Vudu was founded by Tony Miranz and Alain Rossmann (the creator of WAP). The Vudu Box had been secretly in development since 2004, but on 29 April 2007, The New York Times revealed that Vudu had signed deals with many movie studios and independent distributors to deliver access to nearly 5,000 films.
On 24 February 2009, Vudu became the first on-demand service to offer high-definition movies for download to own. Prior to Vudu allowing users to purchase high-definition movies, studios only allowed their films to be purchased in standard-definition format. LG was the first to integrate Vudu into its HDTVs, with access beginning in August 2009 though the TV's NetCast application.
On 8 January 2010 (the second day of Consumer Electronics Show 2010), Vudu announced it was no longer shipping its set top boxes and would provide its service to select HDTVs and Blu-ray players from LG, Magnavox, Mitsubishi, Samsung, Sanyo, Sharp, Toshiba, and Vizio. The company also announced its Vudu Apps platform for delivering internet services including embedding Wikipedia links in its movie descriptions
The Vudu Box was capable of connecting to standard-definition (SD), enhanced-definition, and high-definition (HD) televisions. The box connected to a television by HDMI, component, S-Video, or composite video cables. An HDMI cable and a composite video and analog stereo cable were included; any other connections must be provided by the user. Audio was provided through HDMI, digital coax, digital optical ports, or stereo analog. The box connected to the Internet through an Ethernet port with the provided Ethernet cable. Wireless was not supported directly from the player but Vudu offered an optional wireless kit for purchase using 802.11g and 128-bit WEP security encryption.
The Vudu Box was separate from both a computer and cable/satellite television system. A user must only provide a broadband Internet connection to use the service. Users do not pay a monthly subscription fee; instead they add a selected amount to an online account which is depleted depending on how many movies the user rents or purchases. Users can purchase and rent movies via the set-top box or through the company's website.
Movies were stored on the box's hard drive. The Vudu Box was capable of storing about 50 purchased films in standard-definition format. There was no limit for film rentals. Vudu also allowed for the remote "archiving" of purchased movies.
Vudu made an XL version of the Vudu Box. The XL featured one terabyte of storage, which can store approximately 500 standard-definition movies. The XL features technology typically used for home automation and is designed for use in home theater systems.

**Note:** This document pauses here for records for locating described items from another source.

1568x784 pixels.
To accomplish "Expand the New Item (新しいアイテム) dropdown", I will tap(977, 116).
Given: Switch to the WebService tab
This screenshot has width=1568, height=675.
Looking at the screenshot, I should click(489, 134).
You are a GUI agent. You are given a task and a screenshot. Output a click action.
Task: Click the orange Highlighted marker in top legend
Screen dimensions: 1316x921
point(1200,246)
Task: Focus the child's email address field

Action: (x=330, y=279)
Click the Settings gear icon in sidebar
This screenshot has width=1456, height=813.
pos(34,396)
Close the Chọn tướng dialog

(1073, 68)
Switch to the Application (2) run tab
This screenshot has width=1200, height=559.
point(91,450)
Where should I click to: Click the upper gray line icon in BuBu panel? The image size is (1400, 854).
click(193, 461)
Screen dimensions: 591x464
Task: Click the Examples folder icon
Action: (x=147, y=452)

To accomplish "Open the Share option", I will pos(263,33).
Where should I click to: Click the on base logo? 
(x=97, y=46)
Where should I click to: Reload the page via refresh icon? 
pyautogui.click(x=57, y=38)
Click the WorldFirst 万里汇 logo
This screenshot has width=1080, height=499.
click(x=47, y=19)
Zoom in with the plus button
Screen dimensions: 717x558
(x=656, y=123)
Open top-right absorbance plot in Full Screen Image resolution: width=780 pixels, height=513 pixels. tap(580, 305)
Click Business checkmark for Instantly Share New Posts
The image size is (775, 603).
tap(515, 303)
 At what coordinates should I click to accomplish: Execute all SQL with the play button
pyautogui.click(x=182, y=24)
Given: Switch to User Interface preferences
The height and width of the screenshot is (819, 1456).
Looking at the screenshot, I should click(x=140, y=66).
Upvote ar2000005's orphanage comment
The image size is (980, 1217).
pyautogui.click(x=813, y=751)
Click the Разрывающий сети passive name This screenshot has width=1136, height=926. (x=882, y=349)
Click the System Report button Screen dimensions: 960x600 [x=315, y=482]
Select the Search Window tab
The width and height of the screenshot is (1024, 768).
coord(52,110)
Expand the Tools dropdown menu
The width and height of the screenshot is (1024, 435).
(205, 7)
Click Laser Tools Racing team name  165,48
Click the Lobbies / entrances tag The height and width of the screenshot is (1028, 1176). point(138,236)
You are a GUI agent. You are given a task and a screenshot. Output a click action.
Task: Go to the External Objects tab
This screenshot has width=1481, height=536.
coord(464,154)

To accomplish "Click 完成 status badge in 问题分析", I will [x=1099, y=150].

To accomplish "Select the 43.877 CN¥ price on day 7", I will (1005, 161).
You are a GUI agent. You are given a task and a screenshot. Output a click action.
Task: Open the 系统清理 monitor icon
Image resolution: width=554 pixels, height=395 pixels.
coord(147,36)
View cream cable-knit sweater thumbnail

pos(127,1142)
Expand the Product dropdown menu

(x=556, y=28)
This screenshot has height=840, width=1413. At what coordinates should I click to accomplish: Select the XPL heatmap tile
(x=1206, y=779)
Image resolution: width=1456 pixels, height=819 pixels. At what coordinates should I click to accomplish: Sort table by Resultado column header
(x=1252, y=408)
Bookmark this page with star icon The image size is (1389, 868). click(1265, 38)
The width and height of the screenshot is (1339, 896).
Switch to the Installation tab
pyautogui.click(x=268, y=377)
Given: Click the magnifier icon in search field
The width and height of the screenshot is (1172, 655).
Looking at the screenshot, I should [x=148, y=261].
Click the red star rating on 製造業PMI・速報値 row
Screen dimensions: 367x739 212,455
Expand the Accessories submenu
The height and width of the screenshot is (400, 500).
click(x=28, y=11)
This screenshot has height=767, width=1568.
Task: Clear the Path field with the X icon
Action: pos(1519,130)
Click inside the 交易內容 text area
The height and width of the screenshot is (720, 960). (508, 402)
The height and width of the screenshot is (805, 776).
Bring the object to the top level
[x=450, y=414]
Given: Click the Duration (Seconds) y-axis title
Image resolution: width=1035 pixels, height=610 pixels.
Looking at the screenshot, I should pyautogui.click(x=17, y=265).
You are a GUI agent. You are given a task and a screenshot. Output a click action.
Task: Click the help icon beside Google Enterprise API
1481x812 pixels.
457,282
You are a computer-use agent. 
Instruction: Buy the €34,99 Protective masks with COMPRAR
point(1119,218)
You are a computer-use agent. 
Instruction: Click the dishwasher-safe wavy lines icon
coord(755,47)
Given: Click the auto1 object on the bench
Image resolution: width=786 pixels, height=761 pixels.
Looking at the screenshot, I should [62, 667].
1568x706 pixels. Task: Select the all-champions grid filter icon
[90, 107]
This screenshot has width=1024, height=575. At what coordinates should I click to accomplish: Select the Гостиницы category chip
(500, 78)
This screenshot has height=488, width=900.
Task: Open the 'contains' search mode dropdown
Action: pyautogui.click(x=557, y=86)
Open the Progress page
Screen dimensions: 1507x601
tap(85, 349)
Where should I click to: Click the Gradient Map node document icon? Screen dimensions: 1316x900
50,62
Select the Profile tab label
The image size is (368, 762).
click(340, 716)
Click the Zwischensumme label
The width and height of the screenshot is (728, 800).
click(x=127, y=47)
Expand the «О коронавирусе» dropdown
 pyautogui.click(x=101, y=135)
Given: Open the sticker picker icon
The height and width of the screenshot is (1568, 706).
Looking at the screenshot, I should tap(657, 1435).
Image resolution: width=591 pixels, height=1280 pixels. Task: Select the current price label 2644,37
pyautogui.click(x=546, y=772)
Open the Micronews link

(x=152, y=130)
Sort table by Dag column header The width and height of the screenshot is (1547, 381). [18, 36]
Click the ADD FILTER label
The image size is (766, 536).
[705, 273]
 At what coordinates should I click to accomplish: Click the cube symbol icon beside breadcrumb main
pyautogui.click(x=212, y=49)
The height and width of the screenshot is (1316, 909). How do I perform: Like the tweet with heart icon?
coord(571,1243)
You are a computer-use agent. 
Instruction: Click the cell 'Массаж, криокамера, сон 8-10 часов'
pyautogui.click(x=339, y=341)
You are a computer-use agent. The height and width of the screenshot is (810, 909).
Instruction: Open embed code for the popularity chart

The Vudu remote control features five buttons and is designed to fit in the palm of either hand. Users browse through the menus using a scroll wheel which doubles as a button for making selections. The scroll-wheel is also used to move through movies similar to fast-forward and rewind. The remote also provides a play/pause button, a back button, a more button, and a Vudu button which takes users to the main Vudu screen. The provided Vudu remote uses radio frequency, allowing the user to control the Vudu Box without having to point the remote directly at the box. Using off the shelf external Infrared dongles a Vudu Box can be integrated into a universal IR remote.